If it sounds like I struggled, I didn't. Not in any huge way. I have always had enough, even if I didn't have extra. And I always picked up freelance gigs, or babysitting gigs, or dog walking gigs, to make up for my lack of a comfortable financial cushion. But being on a tight budget made me appreciate small things; an occasional latte from my local coffee shop, a thrift-store leather jacket that fit me just right, a camping trip where I ate rice and beans and slept under the stars. A free dresser someone left on the curb that I painted a cold, metallic blue.
I got so used to worrying about money that I didn't know when or how to stop. The thing about living with scarcity is that it doesn't just go away once you have enough. Perfectionism is the same way. If you pursue perfection long enough, with enough vigor and dedication, you not only won't achieve it, but you'll become addicted to the pursuit. Both situations are difficult to rectify and impossibly addicting.
I check my bank account and my investment accounts constantly. I pay my credit cards off almost instantly, and have nightmares about what I would do if I suddenly lost all my income streams or someone stole my credit card or I suddenly ended up homeless. I worry about money needlessly and contend with the impossibility of perfection tirelessly. If I only train harder, I think, I'll have the perfect race. If I only write more, and edit unapologetically, I'll write something perfect. Something worth existing. I suppose, at the bottom of both scarcity and perfection, is a fundamental need to justify existence. I have enough, see? I deserve to be here. Or, I'm good enough see, I deserve to be here, too.
Of course, there is no bottom to the endless wanting and no peak on the mountain of perfection. We are left to either contend with both or ignore them, although I'm not sure which is worse. Anne Lamott said, “Perfectionism is the voice of the oppressor, the enemy of the people. It will keep you insane your whole life.” Just because I know and agree that perfectionism is both damning and nonexistent doesn't mean I can magically unwind the part of my brain that insist upon my own perfection.

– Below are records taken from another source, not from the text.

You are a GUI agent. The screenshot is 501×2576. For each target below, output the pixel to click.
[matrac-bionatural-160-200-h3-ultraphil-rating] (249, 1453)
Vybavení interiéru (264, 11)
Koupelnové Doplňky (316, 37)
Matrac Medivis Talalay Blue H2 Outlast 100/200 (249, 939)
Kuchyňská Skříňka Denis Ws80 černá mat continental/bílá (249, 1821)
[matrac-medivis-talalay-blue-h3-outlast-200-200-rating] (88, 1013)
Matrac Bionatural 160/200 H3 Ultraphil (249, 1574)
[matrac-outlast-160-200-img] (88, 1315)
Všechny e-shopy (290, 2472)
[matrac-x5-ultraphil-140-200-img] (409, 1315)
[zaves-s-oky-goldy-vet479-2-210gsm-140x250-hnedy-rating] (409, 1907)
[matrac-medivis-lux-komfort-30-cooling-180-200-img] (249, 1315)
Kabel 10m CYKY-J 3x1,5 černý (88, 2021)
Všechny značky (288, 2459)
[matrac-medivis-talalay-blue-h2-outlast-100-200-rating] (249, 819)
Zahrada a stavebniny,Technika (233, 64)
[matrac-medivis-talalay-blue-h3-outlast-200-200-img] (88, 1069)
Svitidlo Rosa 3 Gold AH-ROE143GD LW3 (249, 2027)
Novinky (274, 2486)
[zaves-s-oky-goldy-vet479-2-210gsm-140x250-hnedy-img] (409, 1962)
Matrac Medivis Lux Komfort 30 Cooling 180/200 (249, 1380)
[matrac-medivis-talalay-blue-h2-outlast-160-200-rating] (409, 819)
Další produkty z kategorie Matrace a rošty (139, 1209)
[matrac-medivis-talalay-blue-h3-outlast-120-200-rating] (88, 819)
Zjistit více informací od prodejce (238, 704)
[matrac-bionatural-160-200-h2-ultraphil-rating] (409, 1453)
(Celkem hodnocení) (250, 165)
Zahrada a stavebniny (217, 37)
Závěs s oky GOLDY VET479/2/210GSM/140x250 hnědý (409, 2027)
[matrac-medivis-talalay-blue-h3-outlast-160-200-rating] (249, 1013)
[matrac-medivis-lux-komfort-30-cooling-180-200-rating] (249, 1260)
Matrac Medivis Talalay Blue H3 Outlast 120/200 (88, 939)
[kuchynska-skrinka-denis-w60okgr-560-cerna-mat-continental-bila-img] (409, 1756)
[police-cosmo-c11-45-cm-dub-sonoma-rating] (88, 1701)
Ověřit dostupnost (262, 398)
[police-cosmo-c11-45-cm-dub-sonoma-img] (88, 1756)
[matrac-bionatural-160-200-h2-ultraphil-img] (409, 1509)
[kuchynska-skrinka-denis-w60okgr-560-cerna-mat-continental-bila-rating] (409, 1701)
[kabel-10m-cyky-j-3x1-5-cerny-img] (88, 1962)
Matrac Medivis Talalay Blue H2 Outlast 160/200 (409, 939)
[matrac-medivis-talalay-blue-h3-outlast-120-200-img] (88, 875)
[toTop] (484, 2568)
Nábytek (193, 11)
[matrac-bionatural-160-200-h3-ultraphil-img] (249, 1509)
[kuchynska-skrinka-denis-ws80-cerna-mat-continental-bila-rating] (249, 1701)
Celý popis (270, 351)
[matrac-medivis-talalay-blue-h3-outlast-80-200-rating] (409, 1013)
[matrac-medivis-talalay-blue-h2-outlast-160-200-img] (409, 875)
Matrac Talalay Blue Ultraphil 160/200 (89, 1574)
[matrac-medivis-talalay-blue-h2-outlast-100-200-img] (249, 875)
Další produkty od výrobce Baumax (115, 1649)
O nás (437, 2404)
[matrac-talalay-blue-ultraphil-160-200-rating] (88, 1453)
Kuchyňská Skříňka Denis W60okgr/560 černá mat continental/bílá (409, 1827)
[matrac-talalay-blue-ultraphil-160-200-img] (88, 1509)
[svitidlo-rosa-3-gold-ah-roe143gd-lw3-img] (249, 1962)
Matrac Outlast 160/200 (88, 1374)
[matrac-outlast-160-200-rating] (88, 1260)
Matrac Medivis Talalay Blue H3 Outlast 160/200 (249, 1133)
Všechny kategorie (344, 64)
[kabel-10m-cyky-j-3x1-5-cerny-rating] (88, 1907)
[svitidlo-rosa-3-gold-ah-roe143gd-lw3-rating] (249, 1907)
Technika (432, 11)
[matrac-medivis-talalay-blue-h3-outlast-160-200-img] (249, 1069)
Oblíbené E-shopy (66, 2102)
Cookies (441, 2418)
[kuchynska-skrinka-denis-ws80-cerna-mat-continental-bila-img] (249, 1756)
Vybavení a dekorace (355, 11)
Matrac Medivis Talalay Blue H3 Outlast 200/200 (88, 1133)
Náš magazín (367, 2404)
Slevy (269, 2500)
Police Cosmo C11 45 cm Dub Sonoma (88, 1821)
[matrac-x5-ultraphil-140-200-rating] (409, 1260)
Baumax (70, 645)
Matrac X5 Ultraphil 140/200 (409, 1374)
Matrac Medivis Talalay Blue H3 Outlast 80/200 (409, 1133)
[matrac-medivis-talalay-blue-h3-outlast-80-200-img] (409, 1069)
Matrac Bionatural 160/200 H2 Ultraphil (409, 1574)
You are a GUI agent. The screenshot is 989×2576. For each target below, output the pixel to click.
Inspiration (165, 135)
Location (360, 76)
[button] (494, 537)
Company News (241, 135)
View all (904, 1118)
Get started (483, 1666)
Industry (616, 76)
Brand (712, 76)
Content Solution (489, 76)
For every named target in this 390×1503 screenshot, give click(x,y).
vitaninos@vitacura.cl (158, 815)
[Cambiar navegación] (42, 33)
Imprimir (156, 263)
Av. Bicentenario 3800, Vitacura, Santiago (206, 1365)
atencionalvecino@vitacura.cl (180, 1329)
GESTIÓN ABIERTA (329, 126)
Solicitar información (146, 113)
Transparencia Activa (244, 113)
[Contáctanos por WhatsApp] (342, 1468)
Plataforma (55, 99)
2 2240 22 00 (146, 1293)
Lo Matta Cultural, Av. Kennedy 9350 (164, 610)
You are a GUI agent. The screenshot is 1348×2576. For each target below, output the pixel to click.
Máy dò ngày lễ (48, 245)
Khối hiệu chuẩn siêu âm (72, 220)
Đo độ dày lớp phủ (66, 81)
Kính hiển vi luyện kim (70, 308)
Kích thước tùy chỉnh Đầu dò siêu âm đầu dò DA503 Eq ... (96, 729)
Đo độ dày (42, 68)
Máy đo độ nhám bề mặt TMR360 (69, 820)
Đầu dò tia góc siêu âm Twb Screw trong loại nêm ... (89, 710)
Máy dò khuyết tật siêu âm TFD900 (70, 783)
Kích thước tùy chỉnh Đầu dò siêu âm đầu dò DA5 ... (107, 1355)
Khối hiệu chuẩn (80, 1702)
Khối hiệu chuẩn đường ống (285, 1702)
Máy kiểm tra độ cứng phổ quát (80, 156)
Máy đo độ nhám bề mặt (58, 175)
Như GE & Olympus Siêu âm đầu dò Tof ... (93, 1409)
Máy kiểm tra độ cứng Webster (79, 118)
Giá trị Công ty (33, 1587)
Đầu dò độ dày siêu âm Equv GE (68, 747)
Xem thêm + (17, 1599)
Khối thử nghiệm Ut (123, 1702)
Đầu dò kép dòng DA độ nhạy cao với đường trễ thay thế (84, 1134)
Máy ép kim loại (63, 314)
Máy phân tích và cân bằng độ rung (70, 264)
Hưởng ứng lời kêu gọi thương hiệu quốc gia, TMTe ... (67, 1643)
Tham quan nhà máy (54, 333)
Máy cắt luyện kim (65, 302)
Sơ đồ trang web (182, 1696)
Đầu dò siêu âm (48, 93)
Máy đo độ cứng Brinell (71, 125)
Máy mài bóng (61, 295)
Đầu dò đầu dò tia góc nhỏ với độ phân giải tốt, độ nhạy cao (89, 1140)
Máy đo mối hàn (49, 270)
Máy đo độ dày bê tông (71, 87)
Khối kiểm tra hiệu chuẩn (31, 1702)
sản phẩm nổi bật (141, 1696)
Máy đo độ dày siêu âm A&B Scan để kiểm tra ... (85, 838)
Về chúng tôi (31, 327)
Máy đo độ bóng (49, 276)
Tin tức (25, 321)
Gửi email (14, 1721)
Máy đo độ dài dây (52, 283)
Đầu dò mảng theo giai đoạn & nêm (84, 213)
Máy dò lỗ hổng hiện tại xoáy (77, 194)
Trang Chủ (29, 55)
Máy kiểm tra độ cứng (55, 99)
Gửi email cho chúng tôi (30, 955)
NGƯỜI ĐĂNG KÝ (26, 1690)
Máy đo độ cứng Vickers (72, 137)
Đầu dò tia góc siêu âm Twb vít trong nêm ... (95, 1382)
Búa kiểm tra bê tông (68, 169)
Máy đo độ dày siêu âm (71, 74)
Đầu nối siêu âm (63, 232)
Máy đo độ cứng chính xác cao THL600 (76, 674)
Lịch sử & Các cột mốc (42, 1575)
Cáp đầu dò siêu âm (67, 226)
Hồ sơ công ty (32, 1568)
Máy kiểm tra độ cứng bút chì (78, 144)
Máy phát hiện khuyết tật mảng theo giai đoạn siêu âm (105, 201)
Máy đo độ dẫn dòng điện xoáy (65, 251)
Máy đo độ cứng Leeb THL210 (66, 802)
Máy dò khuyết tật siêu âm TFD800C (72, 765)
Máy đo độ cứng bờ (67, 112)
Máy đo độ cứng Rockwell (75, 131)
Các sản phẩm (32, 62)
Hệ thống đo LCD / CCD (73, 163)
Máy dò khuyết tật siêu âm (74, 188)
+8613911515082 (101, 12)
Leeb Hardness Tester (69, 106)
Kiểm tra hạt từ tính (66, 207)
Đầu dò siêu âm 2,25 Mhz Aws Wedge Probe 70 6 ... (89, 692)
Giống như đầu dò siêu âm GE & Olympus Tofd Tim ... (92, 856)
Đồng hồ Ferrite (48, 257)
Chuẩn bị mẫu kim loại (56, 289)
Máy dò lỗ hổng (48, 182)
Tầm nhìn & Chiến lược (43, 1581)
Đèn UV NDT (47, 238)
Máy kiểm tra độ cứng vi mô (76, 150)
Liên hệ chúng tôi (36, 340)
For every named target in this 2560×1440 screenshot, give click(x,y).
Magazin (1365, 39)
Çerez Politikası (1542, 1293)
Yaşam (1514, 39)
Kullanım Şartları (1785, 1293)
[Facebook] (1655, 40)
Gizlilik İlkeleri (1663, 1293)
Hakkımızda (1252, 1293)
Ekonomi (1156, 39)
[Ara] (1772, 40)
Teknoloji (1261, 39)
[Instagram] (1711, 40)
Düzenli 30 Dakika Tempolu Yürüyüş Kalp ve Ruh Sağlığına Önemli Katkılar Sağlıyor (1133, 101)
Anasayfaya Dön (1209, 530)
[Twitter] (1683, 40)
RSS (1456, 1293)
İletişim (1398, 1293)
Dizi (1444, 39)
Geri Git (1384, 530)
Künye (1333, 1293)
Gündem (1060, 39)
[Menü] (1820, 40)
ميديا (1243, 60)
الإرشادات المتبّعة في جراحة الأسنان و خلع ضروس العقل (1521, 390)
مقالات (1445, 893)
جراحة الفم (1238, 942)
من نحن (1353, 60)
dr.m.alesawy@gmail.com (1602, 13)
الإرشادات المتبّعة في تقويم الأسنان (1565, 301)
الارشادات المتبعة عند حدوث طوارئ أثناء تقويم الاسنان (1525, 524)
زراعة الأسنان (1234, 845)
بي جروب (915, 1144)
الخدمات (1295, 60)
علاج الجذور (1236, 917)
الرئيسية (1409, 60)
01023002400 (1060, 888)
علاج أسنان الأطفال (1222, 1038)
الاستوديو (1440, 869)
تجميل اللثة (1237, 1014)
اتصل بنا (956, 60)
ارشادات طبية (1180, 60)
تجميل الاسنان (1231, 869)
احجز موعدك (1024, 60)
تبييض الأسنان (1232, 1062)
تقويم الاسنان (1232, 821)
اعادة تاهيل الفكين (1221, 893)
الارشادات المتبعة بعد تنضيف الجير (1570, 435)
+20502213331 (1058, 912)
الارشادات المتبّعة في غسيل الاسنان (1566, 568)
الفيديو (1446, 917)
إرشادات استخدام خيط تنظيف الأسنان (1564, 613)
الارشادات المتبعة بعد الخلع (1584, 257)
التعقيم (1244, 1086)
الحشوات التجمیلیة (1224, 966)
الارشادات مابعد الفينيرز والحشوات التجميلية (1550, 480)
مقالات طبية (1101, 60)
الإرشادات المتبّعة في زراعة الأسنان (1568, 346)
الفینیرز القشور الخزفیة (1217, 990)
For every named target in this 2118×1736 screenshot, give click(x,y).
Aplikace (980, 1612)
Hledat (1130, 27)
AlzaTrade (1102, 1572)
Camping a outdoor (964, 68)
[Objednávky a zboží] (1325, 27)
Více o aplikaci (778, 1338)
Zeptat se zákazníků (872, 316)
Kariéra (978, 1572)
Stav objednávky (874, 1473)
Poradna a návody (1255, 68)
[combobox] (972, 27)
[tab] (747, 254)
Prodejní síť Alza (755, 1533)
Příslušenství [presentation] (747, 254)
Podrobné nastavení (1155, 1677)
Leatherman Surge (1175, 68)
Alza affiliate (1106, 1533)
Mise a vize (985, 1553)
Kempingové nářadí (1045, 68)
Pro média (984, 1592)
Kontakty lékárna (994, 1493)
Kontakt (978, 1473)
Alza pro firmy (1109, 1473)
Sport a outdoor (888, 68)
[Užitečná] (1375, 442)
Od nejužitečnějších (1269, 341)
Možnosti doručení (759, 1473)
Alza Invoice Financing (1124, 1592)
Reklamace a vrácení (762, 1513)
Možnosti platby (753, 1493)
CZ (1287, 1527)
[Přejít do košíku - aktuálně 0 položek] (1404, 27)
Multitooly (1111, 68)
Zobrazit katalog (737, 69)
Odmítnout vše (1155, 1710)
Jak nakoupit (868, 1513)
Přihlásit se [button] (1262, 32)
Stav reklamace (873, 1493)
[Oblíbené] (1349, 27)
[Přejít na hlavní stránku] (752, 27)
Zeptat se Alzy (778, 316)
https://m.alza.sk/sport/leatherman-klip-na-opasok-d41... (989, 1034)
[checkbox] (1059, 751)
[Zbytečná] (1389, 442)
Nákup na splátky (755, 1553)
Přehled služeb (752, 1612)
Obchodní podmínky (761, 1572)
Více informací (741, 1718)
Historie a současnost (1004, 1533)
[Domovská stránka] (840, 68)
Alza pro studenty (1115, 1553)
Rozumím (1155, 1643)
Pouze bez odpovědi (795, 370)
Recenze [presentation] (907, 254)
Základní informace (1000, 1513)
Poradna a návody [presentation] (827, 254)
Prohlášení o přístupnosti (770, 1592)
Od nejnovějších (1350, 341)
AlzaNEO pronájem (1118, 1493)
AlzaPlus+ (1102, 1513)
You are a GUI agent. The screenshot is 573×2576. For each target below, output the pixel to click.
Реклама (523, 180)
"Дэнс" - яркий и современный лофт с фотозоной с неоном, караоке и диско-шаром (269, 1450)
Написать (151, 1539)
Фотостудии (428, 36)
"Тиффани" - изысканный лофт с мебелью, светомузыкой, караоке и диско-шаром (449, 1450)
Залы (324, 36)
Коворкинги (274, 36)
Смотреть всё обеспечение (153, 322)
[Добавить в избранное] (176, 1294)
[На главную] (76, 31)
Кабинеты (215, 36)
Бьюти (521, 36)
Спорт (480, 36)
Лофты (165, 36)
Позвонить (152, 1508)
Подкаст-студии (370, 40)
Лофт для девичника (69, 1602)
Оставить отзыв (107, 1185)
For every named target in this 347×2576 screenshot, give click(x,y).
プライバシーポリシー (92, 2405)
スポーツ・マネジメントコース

My therapist once pointed to a crack in his ceiling and cited that crack as evidence that the world we created is inherently imperfect. Humans build roads and cities and societies that are broken and congested and unfair. If humans stopped existing tomorrow, the earth would eventually encroach on our roads and cities. The earth would consume us too, and not think twice about it. Although I saw his point, I didn't see how a crack on a ceiling would help me. "You have cracks, too," he told me, "but it doesn't mean you're any less functional or any less useful or any less good." He was right, I guess.
Just as a maniacal drive toward perfection is an ingredient to insanity, so is the maniacal drive toward financial growth. Not only is it impossible, but it might just be the best way to live unhappily. Seneca was alive a long time before technology and cryptocurrency and finance bros and billionaires, and Seneca said, “It is not the man who has too little, but the man who craves more, that is poor."